Zeng Erliang, Ding Chris, Narasimhan Giri, Holbrook Stephen R
Bioinformatics Research Group, School of Computing and Information Sciences, Florida International University, Miami, FL 33199, USA.
Comput Syst Bioinformatics Conf. 2008;7:73-84.
Almost every cellular process requires the interactions of pairs or larger complexes of proteins. High throughput protein-protein interaction (PPI) data have been generated using techniques such as the yeast two-hybrid systems, mass spectrometry method, and many more. Such data provide us with a new perspective to predict protein functions and to generate protein-protein interaction networks, and many recent algorithms have been developed for this purpose. However, PPI data generated using high throughput techniques contain a large number of false positives. In this paper, we have proposed a novel method to evaluate the support for PPI data based on gene ontology information. If the semantic similarity between genes is computed using gene ontology information and using Resnik's formula, then our results show that we can model the PPI data as a mixture model predicated on the assumption that true protein-protein interactions will have higher support than the false positives in the data. Thus semantic similarity between genes serves as a metric of support for PPI data. Taking it one step further, new function prediction approaches are also being proposed with the help of the proposed metric of the support for the PPI data. These new function prediction approaches outperform their conventional counterparts. New evaluation methods are also proposed.

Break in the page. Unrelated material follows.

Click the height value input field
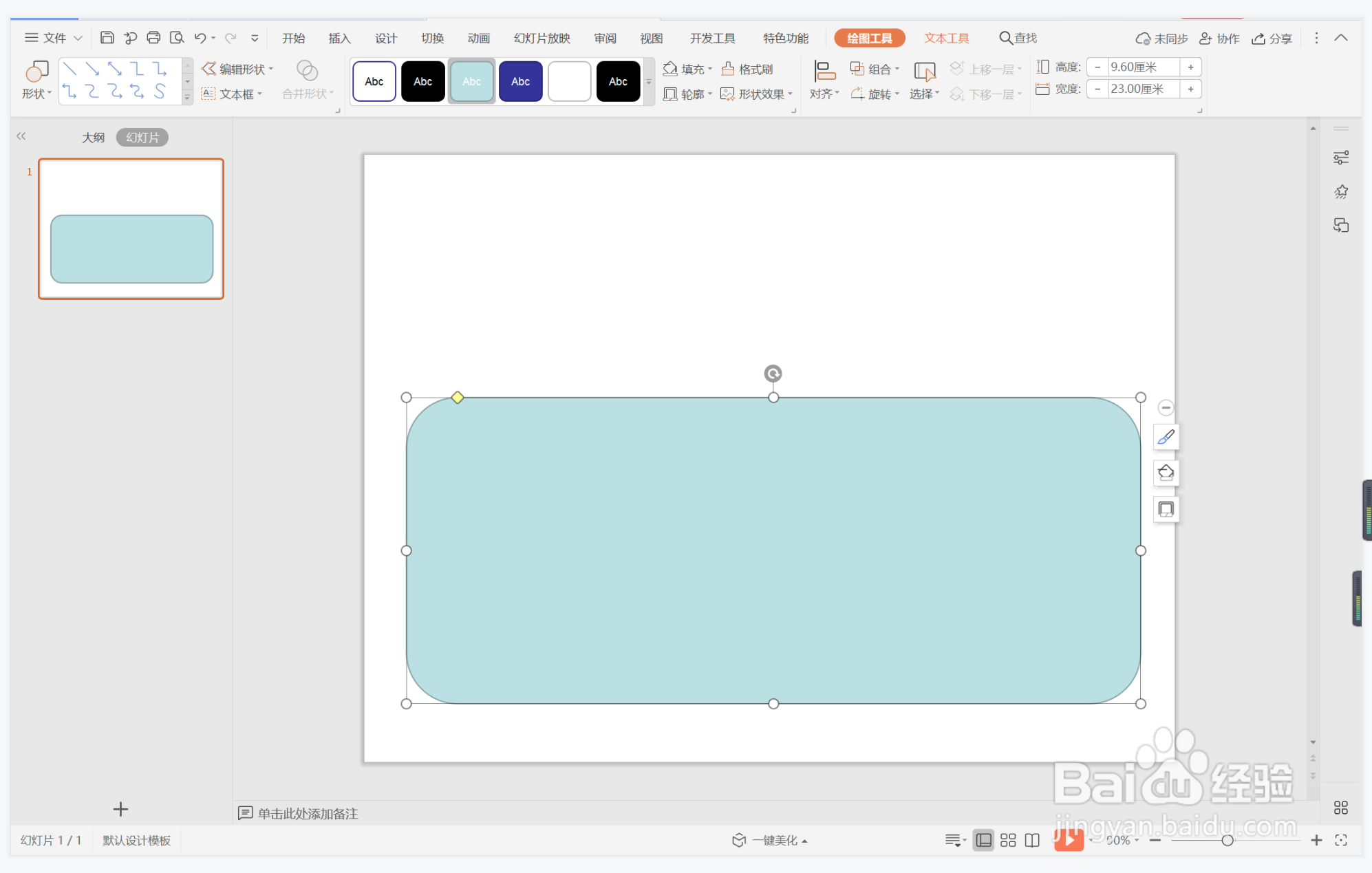The width and height of the screenshot is (1372, 873). (1142, 67)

几乎每个细胞过程都需要蛋白质对或更大的蛋白质复合物之间的相互作用。利用酵母双杂交系统、质谱法等技术已经产生了高通量蛋白质-蛋白质相互作用(PPI)数据。这些数据为我们预测蛋白质功能和构建蛋白质-蛋白质相互作用网络提供了新的视角,并且为此目的已经开发了许多最新算法。然而,使用高通量技术生成的PPI数据包含大量假阳性。在本文中,我们提出了一种基于基因本体信息评估PPI数据支持度的新方法。如果使用基因本体信息并使用雷斯尼克公式计算基因之间的语义相似性,那么我们的结果表明,我们可以将PPI数据建模为一个混合模型,该模型基于这样的假设:真正的蛋白质-蛋白质相互作用在数据中比假阳性具有更高的支持度。因此,基因之间的语义相似性作为PPI数据支持度的一个度量。更进一步,借助所提出的PPI数据支持度度量,也正在提出新的功能预测方法。这些新的功能预测方法优于传统方法。还提出了新的评估方法。